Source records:

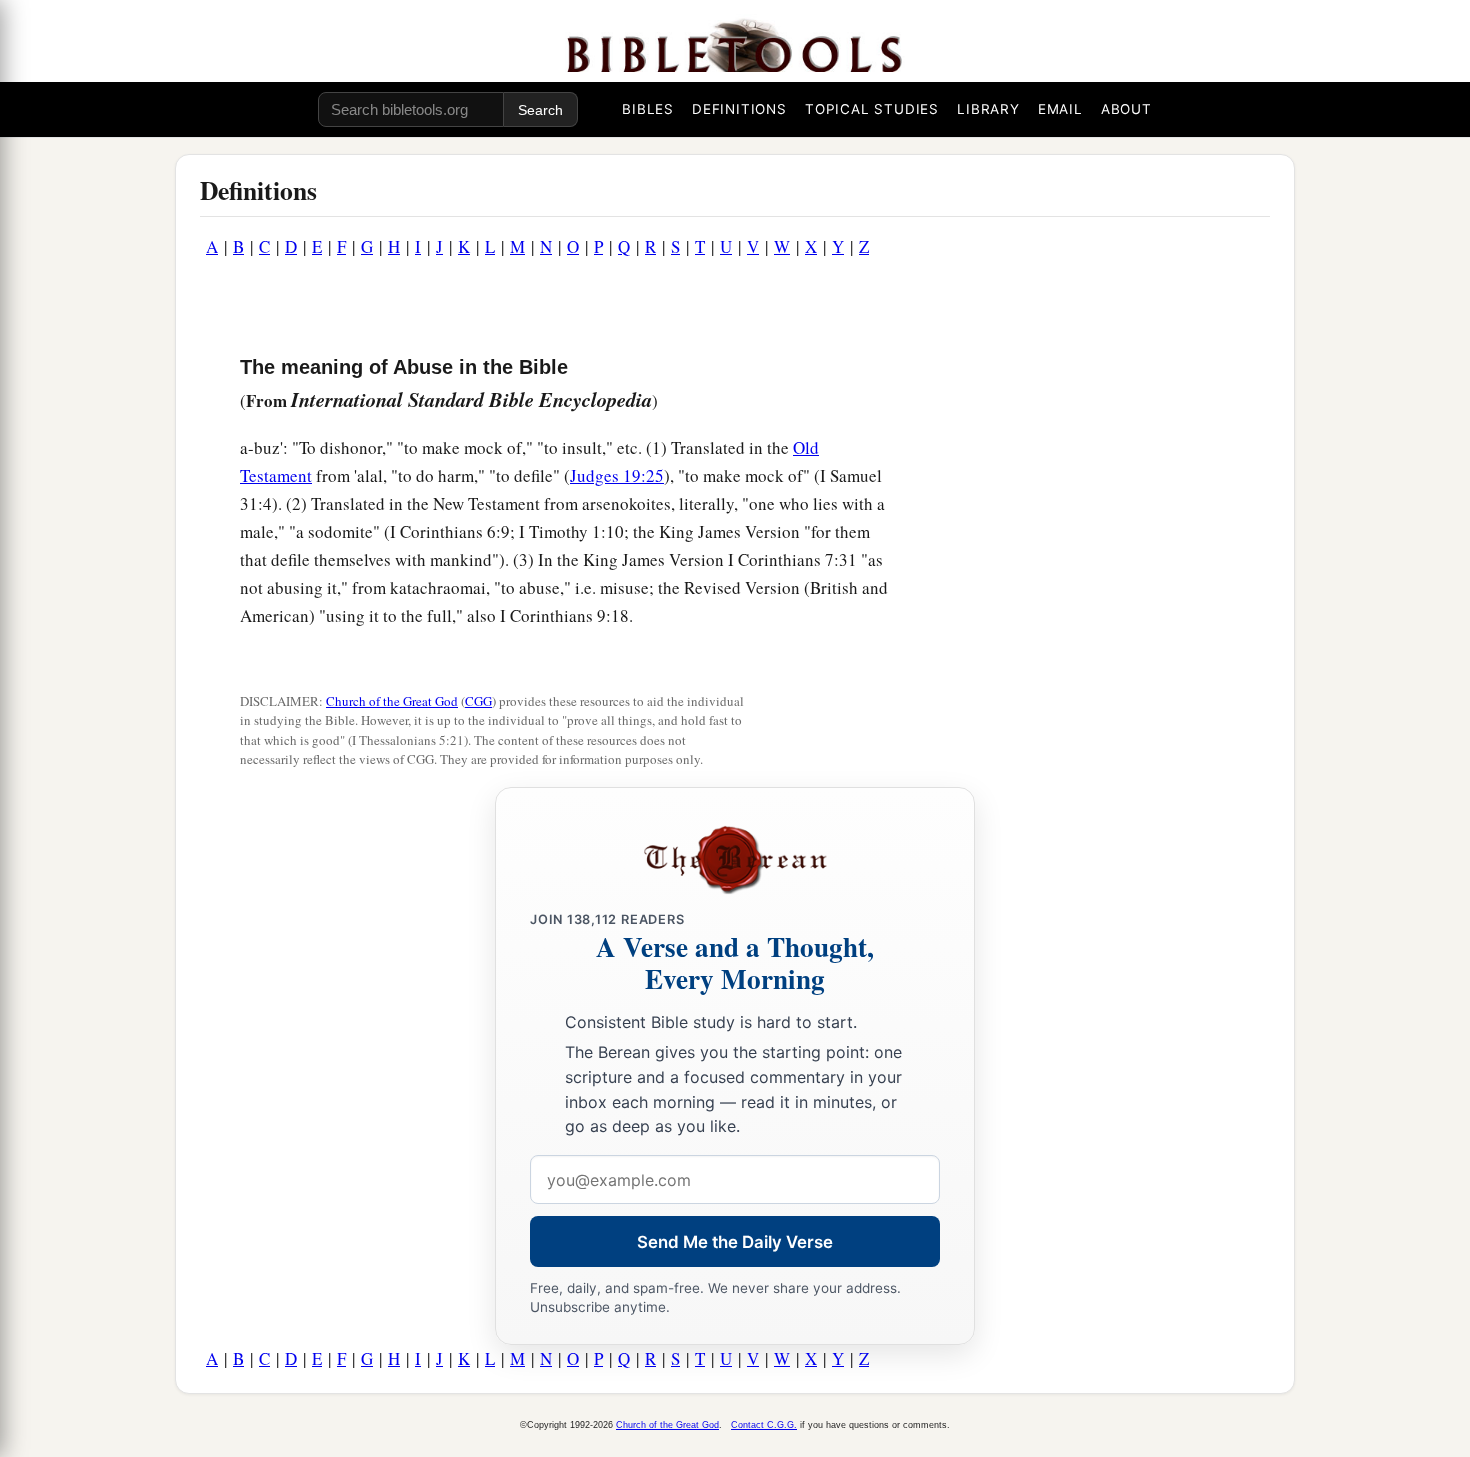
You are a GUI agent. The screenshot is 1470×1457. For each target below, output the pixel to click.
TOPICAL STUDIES (872, 109)
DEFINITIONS (739, 109)
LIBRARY (988, 109)
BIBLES (648, 109)
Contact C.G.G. (764, 1425)
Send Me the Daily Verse (735, 1242)
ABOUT (1126, 109)
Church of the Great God (392, 701)
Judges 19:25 (617, 475)
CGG (478, 701)
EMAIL (1060, 109)
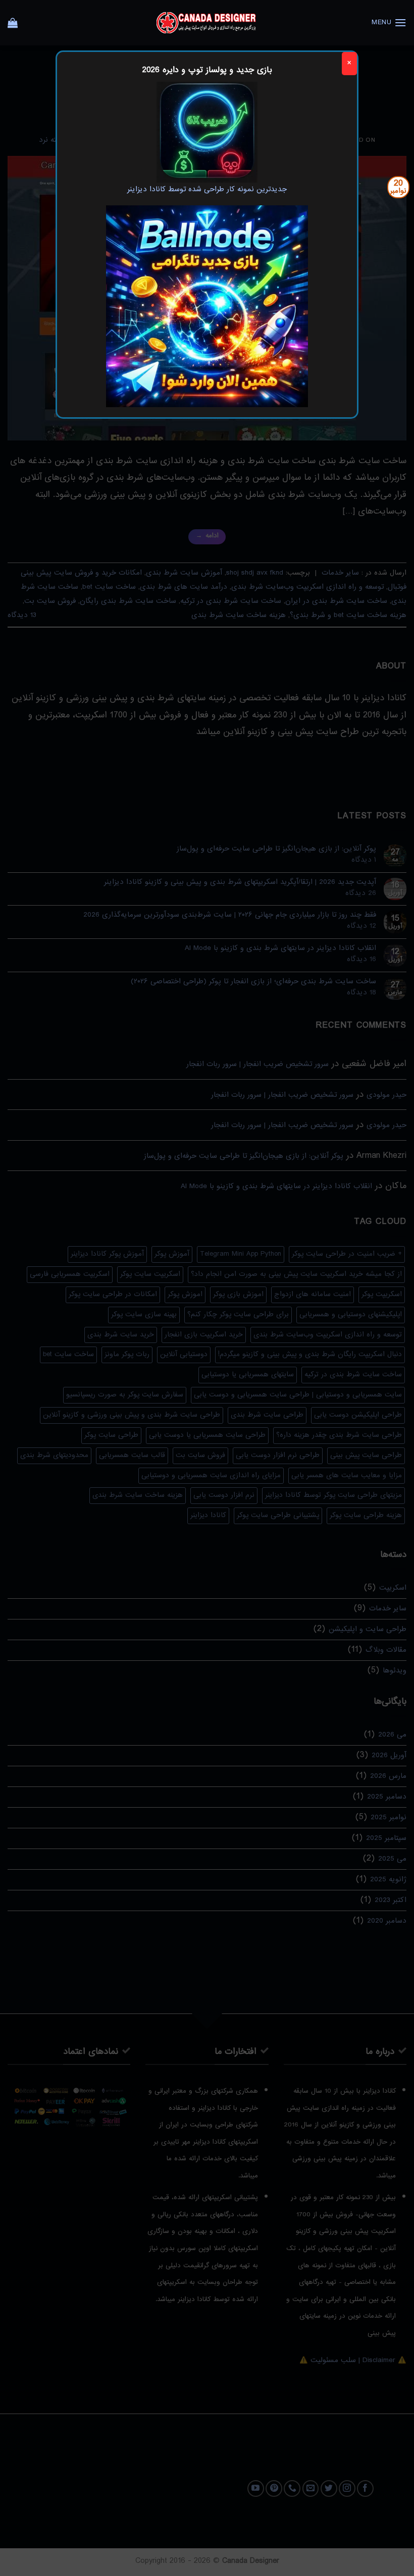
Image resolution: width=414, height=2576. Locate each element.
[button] (389, 22)
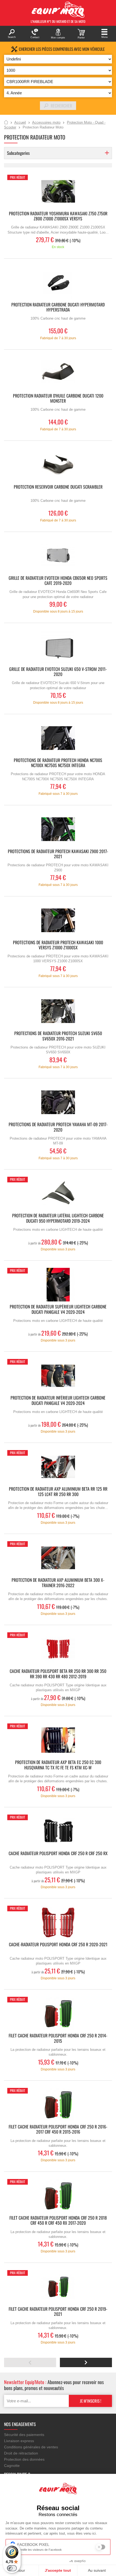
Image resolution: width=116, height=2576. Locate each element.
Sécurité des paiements (24, 2434)
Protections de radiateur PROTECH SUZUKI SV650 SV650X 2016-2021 (58, 1036)
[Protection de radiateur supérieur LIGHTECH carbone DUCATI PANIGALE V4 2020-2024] (58, 1284)
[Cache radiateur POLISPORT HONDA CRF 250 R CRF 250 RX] (58, 1831)
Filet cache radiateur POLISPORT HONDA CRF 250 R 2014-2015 (58, 2038)
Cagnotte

§ **Task brief**: When you reproduce the entries above, keep every word exact and leave the images out.

§ **Written response**:
You are a GUI agent. The screenshot is 1470×1457. For each target below, output the pixel to click.
TOPICAL STUDIES (872, 109)
DEFINITIONS (739, 109)
LIBRARY (988, 109)
BIBLES (648, 109)
Contact C.G.G. (764, 1425)
Send Me the Daily Verse (735, 1242)
ABOUT (1126, 109)
Church of the Great God (392, 701)
Judges 19:25 (617, 475)
CGG (478, 701)
EMAIL (1060, 109)
Image resolution: width=414, height=2576. Locate each element.
[button] (389, 22)
Image resolution: width=116, height=2576. Locate each element.
Sécurité des paiements (24, 2434)
Protections de radiateur PROTECH SUZUKI SV650 SV650X 2016-2021 (58, 1036)
[Protection de radiateur supérieur LIGHTECH carbone DUCATI PANIGALE V4 2020-2024] (58, 1284)
[Cache radiateur POLISPORT HONDA CRF 250 R CRF 250 RX] (58, 1831)
Filet cache radiateur POLISPORT HONDA CRF 250 R 2014-2015 (58, 2038)
Cagnotte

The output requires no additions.